Treatment is not suitable for everyone and depends on other medical conditions or complications. Avoid pregnancy while you or your partner is on treatment, and for six to 12 months afterwards, because these drugs may be harmful to an unborn baby.

Treatment can be very effective but the drugs can have side effects. These can be managed with appropriate care and support. Your clinic should help you to access support as part of your care while on treatment. You will be expected to avoid alcohol or drugs (except prescribed drugs) for the whole time you are on treatment.

What can I do to help myself?

  • There are a number of lifestyle factors that can make living with chronic hepatitis C easier.
  • Drink lots of water and replace alcohol with water or fruit juices.
  • A balanced diet is crucial. Cut down on rich, fatty and sugary foods. Losing excess weight puts less strain on your liver. Professional guidance on achieving a healthy balanced diet is helpful.
  • If you have a poor appetite, try and eat smaller meals more often.
  • Regular moderate exercise can reduce stress or depression, increase energy levels and help boost your immune system.
  • It is strongly recommended that you do not drink alcohol. Alcohol and hepatitis C damage the liver, and in combination cause damage at a faster rate. Professional support is available to help you reduce and stop drinking.

Stop smoking if you have hepatitis C. Help is available to stop smoking.

There is very little evidence for the benefits of complementary medicines, but many patients find them helpful in dealing with the many different symptoms associated with this disease.
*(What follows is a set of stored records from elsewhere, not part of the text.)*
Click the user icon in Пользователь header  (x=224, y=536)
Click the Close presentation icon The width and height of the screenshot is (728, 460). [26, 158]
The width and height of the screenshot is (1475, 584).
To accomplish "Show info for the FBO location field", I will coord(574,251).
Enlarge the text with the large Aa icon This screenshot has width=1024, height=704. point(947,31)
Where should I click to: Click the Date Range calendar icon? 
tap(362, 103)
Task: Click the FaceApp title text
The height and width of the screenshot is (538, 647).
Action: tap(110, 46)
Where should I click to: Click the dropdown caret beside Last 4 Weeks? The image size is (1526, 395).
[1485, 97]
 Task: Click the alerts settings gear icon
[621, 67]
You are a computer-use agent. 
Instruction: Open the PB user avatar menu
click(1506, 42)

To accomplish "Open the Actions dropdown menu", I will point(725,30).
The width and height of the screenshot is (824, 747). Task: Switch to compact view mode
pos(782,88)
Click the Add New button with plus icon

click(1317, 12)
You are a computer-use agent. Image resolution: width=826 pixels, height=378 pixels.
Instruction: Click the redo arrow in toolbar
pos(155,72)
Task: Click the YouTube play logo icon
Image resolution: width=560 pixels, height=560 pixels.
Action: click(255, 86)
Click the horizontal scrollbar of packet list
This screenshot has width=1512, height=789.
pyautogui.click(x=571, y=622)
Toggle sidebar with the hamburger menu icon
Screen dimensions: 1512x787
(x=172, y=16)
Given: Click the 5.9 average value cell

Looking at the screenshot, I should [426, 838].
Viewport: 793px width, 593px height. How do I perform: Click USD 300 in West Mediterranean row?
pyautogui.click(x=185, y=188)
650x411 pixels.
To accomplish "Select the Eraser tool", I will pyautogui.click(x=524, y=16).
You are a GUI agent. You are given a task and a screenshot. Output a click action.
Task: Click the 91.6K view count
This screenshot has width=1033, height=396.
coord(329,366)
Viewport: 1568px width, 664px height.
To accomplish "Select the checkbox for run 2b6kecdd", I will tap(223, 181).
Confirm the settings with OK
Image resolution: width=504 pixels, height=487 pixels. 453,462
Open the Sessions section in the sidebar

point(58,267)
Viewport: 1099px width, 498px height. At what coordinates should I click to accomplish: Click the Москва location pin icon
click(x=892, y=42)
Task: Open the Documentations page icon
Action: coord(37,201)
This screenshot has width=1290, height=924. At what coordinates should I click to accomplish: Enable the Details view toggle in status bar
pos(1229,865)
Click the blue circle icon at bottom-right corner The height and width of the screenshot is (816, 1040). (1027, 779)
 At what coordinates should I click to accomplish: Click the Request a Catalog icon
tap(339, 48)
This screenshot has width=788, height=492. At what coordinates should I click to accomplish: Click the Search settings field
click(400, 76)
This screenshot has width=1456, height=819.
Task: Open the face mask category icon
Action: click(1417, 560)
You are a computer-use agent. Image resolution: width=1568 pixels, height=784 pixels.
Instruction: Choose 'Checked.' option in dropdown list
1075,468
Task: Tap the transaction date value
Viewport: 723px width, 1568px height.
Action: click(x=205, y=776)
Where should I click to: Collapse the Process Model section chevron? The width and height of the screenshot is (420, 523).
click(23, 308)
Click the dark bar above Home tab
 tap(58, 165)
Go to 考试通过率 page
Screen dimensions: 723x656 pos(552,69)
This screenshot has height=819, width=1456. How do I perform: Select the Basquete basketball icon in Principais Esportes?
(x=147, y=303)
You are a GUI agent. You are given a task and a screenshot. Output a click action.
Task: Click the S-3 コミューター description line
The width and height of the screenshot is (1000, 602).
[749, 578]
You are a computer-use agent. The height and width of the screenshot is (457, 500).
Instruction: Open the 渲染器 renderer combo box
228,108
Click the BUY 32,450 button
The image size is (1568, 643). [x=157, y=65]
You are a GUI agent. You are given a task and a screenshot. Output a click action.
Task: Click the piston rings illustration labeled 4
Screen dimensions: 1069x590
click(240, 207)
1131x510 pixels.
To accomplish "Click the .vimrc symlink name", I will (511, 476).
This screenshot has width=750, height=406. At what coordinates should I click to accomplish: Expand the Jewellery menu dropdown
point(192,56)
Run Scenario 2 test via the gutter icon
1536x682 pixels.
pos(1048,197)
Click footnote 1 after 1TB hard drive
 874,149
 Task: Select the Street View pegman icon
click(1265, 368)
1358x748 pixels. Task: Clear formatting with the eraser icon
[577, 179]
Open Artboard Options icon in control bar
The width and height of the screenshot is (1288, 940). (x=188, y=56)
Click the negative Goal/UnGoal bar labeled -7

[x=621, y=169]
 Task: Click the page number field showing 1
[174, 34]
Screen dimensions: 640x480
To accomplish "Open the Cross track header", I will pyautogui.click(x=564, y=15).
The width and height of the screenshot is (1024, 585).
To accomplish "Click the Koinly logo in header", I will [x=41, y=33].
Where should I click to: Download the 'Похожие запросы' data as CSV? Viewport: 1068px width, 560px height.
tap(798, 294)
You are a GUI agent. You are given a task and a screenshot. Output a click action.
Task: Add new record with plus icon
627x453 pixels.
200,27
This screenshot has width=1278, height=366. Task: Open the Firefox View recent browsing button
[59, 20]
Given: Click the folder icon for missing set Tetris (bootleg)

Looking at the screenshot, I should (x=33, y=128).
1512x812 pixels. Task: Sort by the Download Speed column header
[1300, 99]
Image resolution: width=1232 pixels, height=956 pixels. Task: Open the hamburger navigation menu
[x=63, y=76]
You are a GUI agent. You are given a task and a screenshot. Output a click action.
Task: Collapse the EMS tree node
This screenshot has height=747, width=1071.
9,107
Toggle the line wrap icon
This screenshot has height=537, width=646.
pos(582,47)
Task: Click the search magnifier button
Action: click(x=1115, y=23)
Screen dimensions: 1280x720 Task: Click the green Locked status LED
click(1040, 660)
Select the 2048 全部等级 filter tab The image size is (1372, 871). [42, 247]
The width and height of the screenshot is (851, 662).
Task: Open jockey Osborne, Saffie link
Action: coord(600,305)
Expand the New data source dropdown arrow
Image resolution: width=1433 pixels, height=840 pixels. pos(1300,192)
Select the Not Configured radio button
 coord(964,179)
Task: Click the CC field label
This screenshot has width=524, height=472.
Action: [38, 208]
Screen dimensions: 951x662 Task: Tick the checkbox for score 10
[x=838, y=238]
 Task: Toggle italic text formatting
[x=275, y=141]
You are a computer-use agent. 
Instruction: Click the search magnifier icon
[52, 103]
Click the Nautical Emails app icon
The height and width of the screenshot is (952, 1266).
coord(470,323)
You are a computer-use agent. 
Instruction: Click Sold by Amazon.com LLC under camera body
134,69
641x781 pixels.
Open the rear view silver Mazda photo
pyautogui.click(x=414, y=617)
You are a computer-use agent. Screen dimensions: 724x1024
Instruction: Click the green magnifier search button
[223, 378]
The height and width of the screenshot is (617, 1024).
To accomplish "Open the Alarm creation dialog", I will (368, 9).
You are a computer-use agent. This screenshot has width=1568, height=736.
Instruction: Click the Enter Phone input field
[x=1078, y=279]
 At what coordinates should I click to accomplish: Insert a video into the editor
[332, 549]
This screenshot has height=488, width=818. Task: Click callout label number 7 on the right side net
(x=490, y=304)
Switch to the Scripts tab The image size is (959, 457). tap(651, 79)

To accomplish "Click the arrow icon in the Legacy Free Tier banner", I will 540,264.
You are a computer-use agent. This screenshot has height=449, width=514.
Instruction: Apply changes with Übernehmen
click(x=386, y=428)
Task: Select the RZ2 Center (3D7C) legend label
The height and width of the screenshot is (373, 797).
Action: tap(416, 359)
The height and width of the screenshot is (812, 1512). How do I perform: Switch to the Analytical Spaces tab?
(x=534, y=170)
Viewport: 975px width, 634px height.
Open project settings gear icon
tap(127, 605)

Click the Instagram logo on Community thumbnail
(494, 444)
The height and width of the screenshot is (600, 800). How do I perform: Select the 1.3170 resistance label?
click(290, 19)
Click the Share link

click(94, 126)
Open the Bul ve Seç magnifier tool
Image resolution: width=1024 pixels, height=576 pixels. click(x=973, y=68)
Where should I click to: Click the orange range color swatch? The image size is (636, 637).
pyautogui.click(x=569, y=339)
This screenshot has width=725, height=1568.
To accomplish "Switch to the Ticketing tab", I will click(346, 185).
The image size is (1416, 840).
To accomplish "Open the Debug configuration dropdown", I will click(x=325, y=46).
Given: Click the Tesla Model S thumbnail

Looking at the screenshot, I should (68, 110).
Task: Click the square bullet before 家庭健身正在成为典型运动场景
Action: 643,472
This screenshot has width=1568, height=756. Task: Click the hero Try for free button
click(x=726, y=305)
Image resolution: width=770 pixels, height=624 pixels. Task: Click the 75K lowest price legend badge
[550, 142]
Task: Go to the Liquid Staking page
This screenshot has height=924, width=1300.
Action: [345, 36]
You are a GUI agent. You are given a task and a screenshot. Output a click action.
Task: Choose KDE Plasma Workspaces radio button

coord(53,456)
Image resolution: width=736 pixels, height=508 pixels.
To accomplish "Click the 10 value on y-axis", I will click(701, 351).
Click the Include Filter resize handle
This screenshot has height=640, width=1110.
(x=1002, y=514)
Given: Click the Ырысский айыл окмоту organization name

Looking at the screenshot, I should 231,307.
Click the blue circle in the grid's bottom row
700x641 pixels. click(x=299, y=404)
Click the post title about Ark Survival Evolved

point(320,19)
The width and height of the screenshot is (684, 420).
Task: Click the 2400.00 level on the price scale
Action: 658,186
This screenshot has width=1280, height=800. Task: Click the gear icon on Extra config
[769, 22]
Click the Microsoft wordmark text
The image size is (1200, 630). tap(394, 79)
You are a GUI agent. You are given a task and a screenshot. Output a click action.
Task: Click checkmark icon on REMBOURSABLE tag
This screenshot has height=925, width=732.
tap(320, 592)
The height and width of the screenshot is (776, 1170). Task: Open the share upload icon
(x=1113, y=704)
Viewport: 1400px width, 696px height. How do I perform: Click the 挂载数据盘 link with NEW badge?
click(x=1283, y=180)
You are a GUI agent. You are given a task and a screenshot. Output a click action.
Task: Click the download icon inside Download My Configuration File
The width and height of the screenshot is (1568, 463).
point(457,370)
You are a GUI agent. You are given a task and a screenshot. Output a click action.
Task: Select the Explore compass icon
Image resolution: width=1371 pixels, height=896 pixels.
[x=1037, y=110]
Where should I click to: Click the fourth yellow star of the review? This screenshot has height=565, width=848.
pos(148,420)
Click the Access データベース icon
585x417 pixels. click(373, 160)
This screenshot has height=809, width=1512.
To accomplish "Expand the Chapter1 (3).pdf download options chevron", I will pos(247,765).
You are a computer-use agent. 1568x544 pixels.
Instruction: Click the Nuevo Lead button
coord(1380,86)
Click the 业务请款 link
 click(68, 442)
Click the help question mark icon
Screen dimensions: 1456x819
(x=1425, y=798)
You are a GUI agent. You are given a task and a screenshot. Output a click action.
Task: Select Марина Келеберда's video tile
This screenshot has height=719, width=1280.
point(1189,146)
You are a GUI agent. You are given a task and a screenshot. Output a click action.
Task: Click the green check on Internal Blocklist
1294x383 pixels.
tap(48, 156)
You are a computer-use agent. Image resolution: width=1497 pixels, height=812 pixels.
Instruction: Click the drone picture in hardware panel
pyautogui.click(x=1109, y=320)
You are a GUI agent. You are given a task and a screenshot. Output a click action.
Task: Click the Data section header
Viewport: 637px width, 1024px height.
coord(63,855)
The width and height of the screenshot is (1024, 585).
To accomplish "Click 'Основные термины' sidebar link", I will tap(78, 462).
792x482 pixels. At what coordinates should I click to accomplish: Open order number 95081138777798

It is important to get professional advice before starting these.

There are various specialist support services for people with hepatitis C, such as counselling, peer support with other people with hepatitis C, and advocacy support to help with making decisions.

Hepatitis C can make people feel very isolated and emotional, and support for managing stress is important. Patients should have efficient and effective routes to treatment options, with access to:

  • multidisciplinary team services providing good communication with the patient;
  • good-quality information services;
  • patient involvement at all stages of care and treatment;
  • a smooth transition to palliative care if needed; and regular needs assessment.